%%
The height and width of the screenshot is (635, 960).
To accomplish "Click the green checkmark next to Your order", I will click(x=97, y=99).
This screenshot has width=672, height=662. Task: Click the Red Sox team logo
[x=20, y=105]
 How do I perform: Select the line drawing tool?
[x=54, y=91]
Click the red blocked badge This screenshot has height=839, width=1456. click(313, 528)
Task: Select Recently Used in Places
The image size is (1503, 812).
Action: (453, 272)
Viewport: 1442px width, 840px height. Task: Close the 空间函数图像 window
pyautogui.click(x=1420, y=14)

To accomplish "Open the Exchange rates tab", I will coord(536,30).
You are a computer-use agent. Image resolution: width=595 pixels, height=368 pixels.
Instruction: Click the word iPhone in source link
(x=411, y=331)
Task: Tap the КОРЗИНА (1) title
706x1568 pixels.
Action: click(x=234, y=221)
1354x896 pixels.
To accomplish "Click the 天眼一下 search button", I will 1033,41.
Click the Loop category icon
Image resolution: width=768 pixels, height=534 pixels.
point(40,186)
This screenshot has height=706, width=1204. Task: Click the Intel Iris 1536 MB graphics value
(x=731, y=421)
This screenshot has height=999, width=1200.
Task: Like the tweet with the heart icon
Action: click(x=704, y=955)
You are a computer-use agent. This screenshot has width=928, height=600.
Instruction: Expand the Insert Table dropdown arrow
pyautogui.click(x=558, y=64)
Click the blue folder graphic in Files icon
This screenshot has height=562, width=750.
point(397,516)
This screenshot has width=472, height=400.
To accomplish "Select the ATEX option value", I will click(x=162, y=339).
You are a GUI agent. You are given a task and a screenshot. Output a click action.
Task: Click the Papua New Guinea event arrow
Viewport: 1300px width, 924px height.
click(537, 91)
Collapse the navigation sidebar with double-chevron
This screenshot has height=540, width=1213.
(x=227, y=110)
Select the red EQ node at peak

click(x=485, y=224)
%%
Exercise instructions » Copy every line of these records verbatim.

Full output »
The height and width of the screenshot is (635, 960).
To accomplish "Click the green checkmark next to Your order", I will click(x=97, y=99).
This screenshot has width=672, height=662. Task: Click the Red Sox team logo
[x=20, y=105]
 How do I perform: Select the line drawing tool?
[x=54, y=91]
Click the red blocked badge This screenshot has height=839, width=1456. click(313, 528)
Task: Select Recently Used in Places
The image size is (1503, 812).
Action: (453, 272)
Viewport: 1442px width, 840px height. Task: Close the 空间函数图像 window
pyautogui.click(x=1420, y=14)

To accomplish "Open the Exchange rates tab", I will coord(536,30).
You are a computer-use agent. Image resolution: width=595 pixels, height=368 pixels.
Instruction: Click the word iPhone in source link
(x=411, y=331)
Task: Tap the КОРЗИНА (1) title
706x1568 pixels.
Action: click(x=234, y=221)
1354x896 pixels.
To accomplish "Click the 天眼一下 search button", I will 1033,41.
Click the Loop category icon
Image resolution: width=768 pixels, height=534 pixels.
point(40,186)
This screenshot has height=706, width=1204. Task: Click the Intel Iris 1536 MB graphics value
(x=731, y=421)
This screenshot has height=999, width=1200.
Task: Like the tweet with the heart icon
Action: click(x=704, y=955)
You are a computer-use agent. This screenshot has width=928, height=600.
Instruction: Expand the Insert Table dropdown arrow
pyautogui.click(x=558, y=64)
Click the blue folder graphic in Files icon
This screenshot has height=562, width=750.
point(397,516)
This screenshot has width=472, height=400.
To accomplish "Select the ATEX option value", I will click(x=162, y=339).
You are a GUI agent. You are given a task and a screenshot. Output a click action.
Task: Click the Papua New Guinea event arrow
Viewport: 1300px width, 924px height.
click(537, 91)
Collapse the navigation sidebar with double-chevron
This screenshot has height=540, width=1213.
(x=227, y=110)
Select the red EQ node at peak

click(x=485, y=224)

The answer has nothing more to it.